Document section —

IOMMU group for guest GPU
IOMMU Group 16: 08:00.0 VGA compatible controller [0300]: Advanced Micro Devices, Inc. [AMD/ATI] Navi 21 [Radeon RX 6950 XT] [1002:73a5] (rev c0) IOMMU Group 17: 08:00.1 Audio device [0403]: Advanced Micro Devices, Inc. [AMD/ATI] Navi 21/23 HDMI/DP Audio Controller [1002:ab28]

GRUB EDIT:
GRUB_CMDLINE_LINUX_DEFAULT="loglevel=8 amd_iommu=on iommu=pt vfio-pci.ids=1002:73a5,1002:ab28"

updated using sudo grub-mkconfig -o /boot/grub/grub.cfg

/etc/mkinitcpio.conf changes:
MODULES=(vfio_pci vfio vfio_iommu_type1)
HOOKS=(base vfio udev autodetect modconf kms keyboard keymap consolefont block filesystems fsck grub-btrfs-overlayfs)

updated using # sudo mkinitcpio -p linux-zen

Additonal system info:
OS: Arch Linux x86_64
Host: B550 PG Velocita
Kernel: 6.6.1-zen1-1-zen
Shell: bash 5.2.15
DE: Xfce 4.18
WM: Xfwm4 WM
CPU: AMD Ryzen 9 5900X (24) @ 3.700GHz
GPU: AMD ATI FirePro W2100 (radeon, amdgpu drivers)
GPU: AMD ATI Radeon RX 6950 XT (amdgpu driver)

Data block —
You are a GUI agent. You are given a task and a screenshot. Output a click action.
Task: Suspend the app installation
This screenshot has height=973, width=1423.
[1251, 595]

What you will do —
a) Set down the guest GPU setup notes from "IOMMU group for" up to and including "filesystems fsck grub-btrfs-overlayfs)".
b) In the guest GPU setup notes, how do the two IDs in the vfio-pci.ids parameter relate to the devices listed at the top? Answer in one to three sentences.
c) Write what comes next in the guest GPU setup notes, starting after the last system info entry shown.
The lines come from a different source than the guest GPU setup notes.

Responses to the exercise —
a)
IOMMU group for guest GPU
IOMMU Group 16: 08:00.0 VGA compatible controller [0300]: Advanced Micro Devices, Inc. [AMD/ATI] Navi 21 [Radeon RX 6950 XT] [1002:73a5] (rev c0) IOMMU Group 17: 08:00.1 Audio device [0403]: Advanced Micro Devices, Inc. [AMD/ATI] Navi 21/23 HDMI/DP Audio Controller [1002:ab28]

GRUB EDIT:
GRUB_CMDLINE_LINUX_DEFAULT="loglevel=8 amd_iommu=on iommu=pt vfio-pci.ids=1002:73a5,1002:ab28"

updated using sudo grub-mkconfig -o /boot/grub/grub.cfg

/etc/mkinitcpio.conf changes:
MODULES=(vfio_pci vfio vfio_iommu_type1)
HOOKS=(base vfio udev autodetect modconf kms keyboard keymap consolefont block filesystems fsck grub-btrfs-overlayfs)

b) The IDs 1002:73a5 and 1002:ab28 belong to the two guest GPU devices listed at the top. 1002:73a5 is the Radeon RX 6950 XT VGA compatible controller in IOMMU Group 16. 1002:ab28 is the Navi 21/23 HDMI/DP Audio Controller in IOMMU Group 17.

c)
Memory: 6293MiB / 32015MiB

Things I have tried:
- Following PCI passthrough guide on Arch Wiki
- Installing linux-lts,linux-zen for easier troubleshooting if unable to boot
- Passing through just VGA card and not audio device
- Placing gpu drivers (amdgpu,radeon) before/after vfio modules in mkinitcpio.conf
- Trying wiki edits in linux and linux-zen kernels
- Updating system via pacman -Syu
- Binding device via kernel parameters and via /etc/modprobe.d/vfio.conf
- Following example from https://wiki.archlinux.org/title/PCI_pa … F/Examples section 1.22 (Blacklisting amdgpu driver), and 1.28 (softdep amdgpu pre: vfio-pci)
- Checking forums (https://bbs.archlinux.org/viewtopic.php?id=280512)
- This guide results in no change

I appreciate your time and support with this issue, please let me know if there is any additional information you may need or would like to point me towards.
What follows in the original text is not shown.